How to Progress Your Chin Up

chin up
Photo by Victor Freitas from Pexels

There is something empowering about being able to pull your dangling torso up by sheer will and strength. That feeling of empowerment is why chin-ups and their close cousin pull-ups are a goal for many people. 

The first time you accomplish this feat of strength, you almost can’t believe that it is happening. One day you can’t do it, and the next day, after months of hard work, you walk up to the bar and grip it, and you find yourself magically elevating off of the ground. 

So how do you get to this euphoric state of chin-up? There are many ways to get there, but one of the most satisfying ways is by using bands to assist your chin-ups. 
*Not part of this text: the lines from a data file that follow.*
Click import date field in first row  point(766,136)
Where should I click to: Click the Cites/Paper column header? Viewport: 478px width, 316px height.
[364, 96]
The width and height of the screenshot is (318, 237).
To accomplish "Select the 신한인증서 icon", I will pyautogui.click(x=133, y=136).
The band allows you to mimic the motion, get you used to griping and hanging off the bar. Finally, the band auto-adjusts resistance; when you are in a full hang, you are at your weakest, but the band is at its strongest; as you pull yourself to the bar, you are at a better angle to pull, and the band is not assisting you as much. 

 Bands are a great way to get you closer to completing your first bodyweight chin-up. Here are the steps to do it. 

Increase Range of Motion 

The first step is getting used to doing a full range of motion chin-up. Full range is different than a dead hang, where you feel your shoulders disengage from the shoulder sockets, which is not good. Full range is around 145 degrees of shoulder extension. You also want to be able to get your elbows in line with your sides. 
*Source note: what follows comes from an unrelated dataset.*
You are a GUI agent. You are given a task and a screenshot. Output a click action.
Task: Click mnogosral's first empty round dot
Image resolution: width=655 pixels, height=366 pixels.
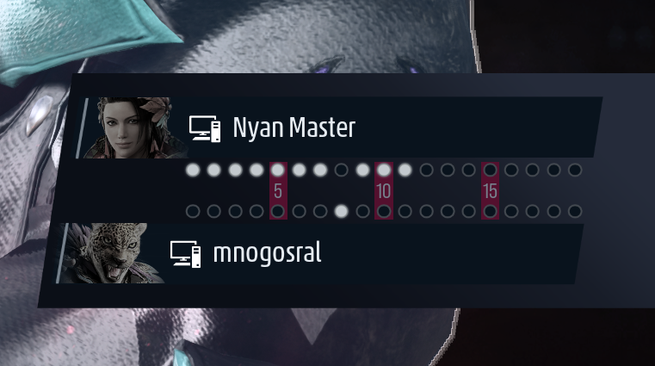193,211
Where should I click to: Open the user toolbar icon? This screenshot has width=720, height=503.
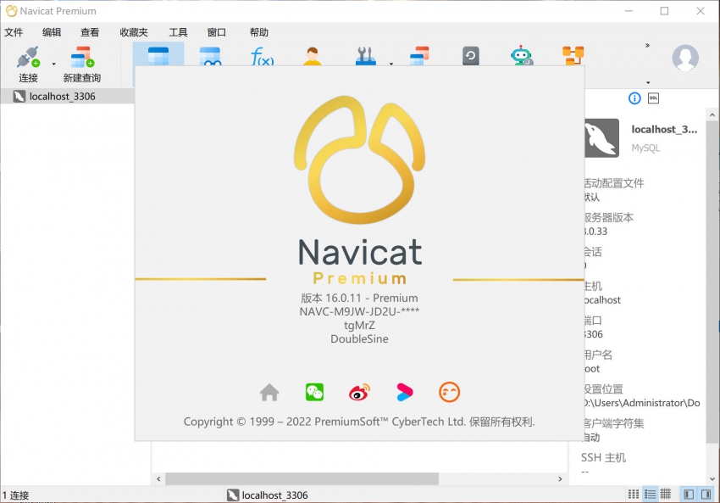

The key is finding the correct tension of band that allows you to go from about 145 degrees hanging position to a top position where your elbows are in line with your sides.

Partial rep chin-ups are fun, but it will make it deflating when you have to address range of motion later down the road when progress has stopped. 

Increase Reps 

Once you have your band selected, your first path to progression is to increase reps. Once you can do 6-8 full range of motion chin-ups for multiple sets (2-3), then you should move on to the next step. 

Lower The Band 

Were you able to do 2-3 sets of 6-8 reps? That is great! 
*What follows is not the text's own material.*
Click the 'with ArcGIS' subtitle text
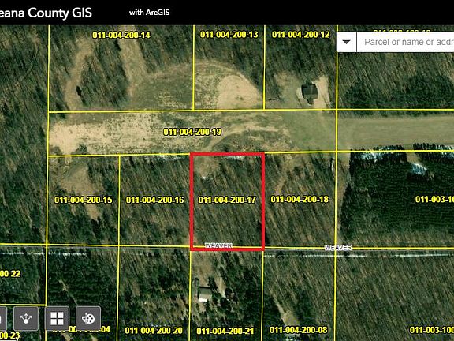This screenshot has width=454, height=341. coord(150,13)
I know you want to decrease the band size, but before we do that, the next path of progression is to lower your band’s height by a notch and start steps one and two over again. 

Change Band 

After you have completed 2-3 sets of 6-8 reps and have lowered the band by one notch, it is time to go back to the first band height and try a different band size. 

The best way to do this is by mixing and matching band size because smaller bands have a smoother rate of band tension. 

Band banded

Example of what this looks like: 

If you had a band that had a 50lb (blue bands) of tension and want to progress to the next band size, which is 25lbs (yellow bands) of tension, you would want to use two 25lb bands. They still equal the same total resistance at the bottom position, but you will have to work harder to pull yourself back up because they have a smoother tension rate. 

Progression Cheat Sheet: 

  • Blue Band 
  • Two Purple Bands 
  • One Purple, one yellow 
  • Two Yellow 
  • One Yellow, two orange 
  • Four Orange 
  • Three Orange 
  • Two Orange 
  • None 

If you follow these steps, you will be on your way to chin-up euphoria.